EPA Proposes Federal PFAS Regulation
On Tuesday, March 14, US Environmental Protection Agency (EPA) Administrator Michael Regan announced that the agency had taken the first step to control toxic “forever chemicals” in drinking water. The proposed regulation sets legally enforceable limits on 6 per- and polyfluoroalkyl substances (PFAS), a class of chemicals that have been used in a wide variety of products for more than 70 years and can now be found in soil and water sources across the globe. The EPA acted after scientific studies showed long-term exposure to these substances in amounts so small as to be virtually undetectable can cause severe health issues, including high cholesterol, kidney cancer, and thyroid, reproductive, and developmental problems. The proposed drinking water standard for two of the chemicals, PFOA and PFOS, was set at four parts per trillion. Any mixture containing one or more of the four other chemicals, PFNA, PFHxS, PFBS, and GenX (relatively recent substitutes for PFOA and PFOS in consumer products), would be regulated using a hazard index calculation, as defined in the proposed rule.
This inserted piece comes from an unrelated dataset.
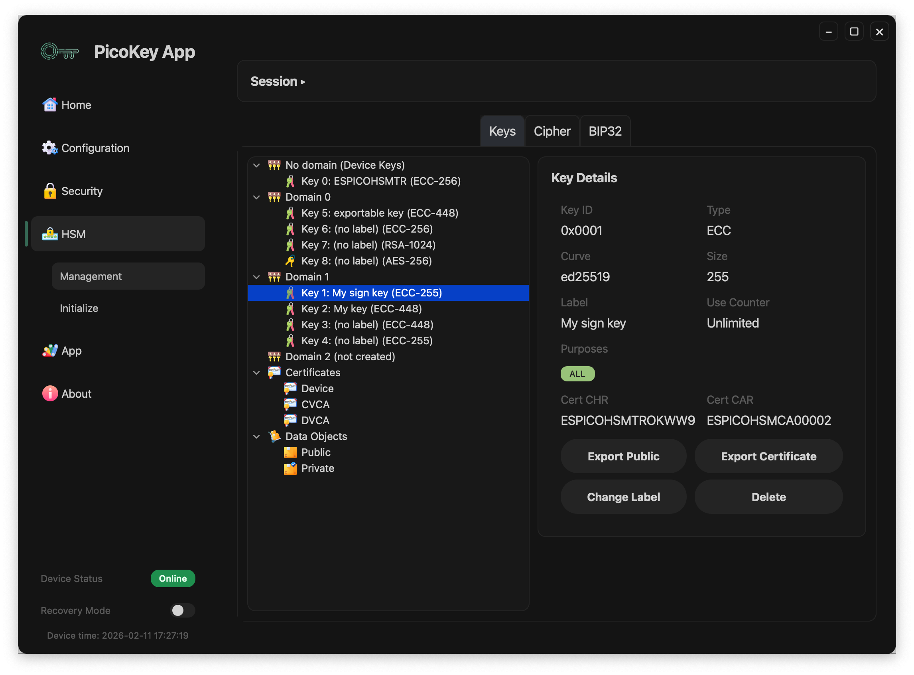Click the About info icon
This screenshot has width=914, height=675.
tap(50, 393)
Under the proposed rule, water systems would be responsible for monitoring, and if PFAS are detected, administrators would have to inform their customers and find ways to limit or eliminate exposure. While applauded by public health experts, there are concerns about the costs to utilities and predictions of the significant rate increase to cover them. The chemicals are notoriously difficult to remove, and treatment technology is costly. In addition, the industry has raised questions about the science EPA relied on, and more litigation over the chemicals’ health effects is expected.
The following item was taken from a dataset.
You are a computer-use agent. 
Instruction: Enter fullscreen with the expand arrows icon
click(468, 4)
The EPA action is intended to complement state efforts to limit PFAS. Ten states have already established enforceable drinking-water standards for PFAS, and Arizona is among a list of others that have proposed limits. The Arizona Department of Environmental Quality (ADEQ) has a statewide PFAS sampling effort underway. Testing results are available on ADEQ's interactive map. To mitigate the cost burden on communities, Arizona and the EPA have identified and set aside funding to help water systems comply with PFAS health standards. Funding sources include federal funds from the Infrastructure Investment and Jobs Act and Arizona’s Water Infrastructure Finance Authority.
A final rule is expected by the end of the year. The EPA is taking comments on the proposed rule for at least 60 days, and comments may be submitted at www.regulations.gov (Docket ID No. EPA-HQ-OW-2022-0114).